* _Exercise description_
Could you carry the article on the first half of the 6.11 kernel merge window forward from its last sentence?

* _Excerpt to read_
Start

|
|
Log in / Subscribe / Register

The first half of the 6.11 merge window

By Jonathan Corbet
July 18, 2024
The merge window for the 6.11 kernel release opened on July 14; as of this writing, 4,072 non-merge changesets have been pulled into the mainline repository since then. This merge window, in other words, is just now beginning. Still, there has been enough time for a number of interesting changes to land for the next kernel release; read on for a summary of what has been merged so far.

Some of the most significant changes in the first half of the 6.11 merge window include:

Architecture-specific

  • The 64-bit Arm architecture now support CPU hotplug on ACPI systems; see this documentation commit for more information.
  • X86 kernels can now run as a guest under AMD's SEV-SNP secure encrypted virtualization machinery using a secure VM service module.
  • The x86 "fake EFI memory map" feature, which allows the creation of fictional memory-map entries at boot, has been removed. The feature is thought to be unused and is not consistent with confidential-computing configurations; as the merge message puts it: "With recent developments regarding confidential VMs and unaccepted memory, combined with kexec, creating a known inaccurate view of the firmware's memory map and handing it to the OS is a feature we can live without, hence the removal.

Core kernel

  • The io_uring subsystem now provides operations implementing bind() and listen().
  • A new set of ioctl() operations on the nsfs (namespace) filesystem will perform translations of process and thread-group IDs between PID namespaces.
  • The pidfd filesystem also supports some new ioctl() calls to obtain namespace file descriptors for a process represented by a pidfd.

End

* _Supplied material_
Start

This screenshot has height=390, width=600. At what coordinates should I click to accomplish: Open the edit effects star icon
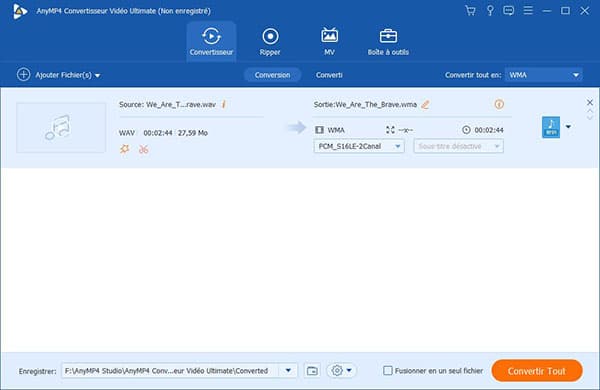click(125, 149)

End

* _Answer for the task_
  • The nested bottom-half locking patches have been merged; this is primarily a latency improvement for realtime kernels, but should bring benefits to other users as well.
  • BPF enhancements include a new iterator for working through bitmasks, a notification mechanism to tell user space when a struct_ops object has been detached, the ability to place more types (including kptrs) in arrays, and the resilient split BTF mechanism for more reliable type metadata in loadable modules.

Filesystems and block I/O

  • The statx() system call now allows the path argument to be a null pointer when the AT_EMPTY_PATH flag is set. In current kernels, instead, the path must be an empty string in this case; allowing null pointers enables the kernel to handle AT_EMPTY_PATH calls more efficiently.
  • The open_by_handle_at() system call will fail in current kernels if the caller lacks the ability to search the initial mount namespace; that makes it unusable in containers. In 6.11, the permission checks for this system call have been relaxed somewhat for situations where the kernel can convince itself that the caller has proper access to the file in question; see this changelog for more information.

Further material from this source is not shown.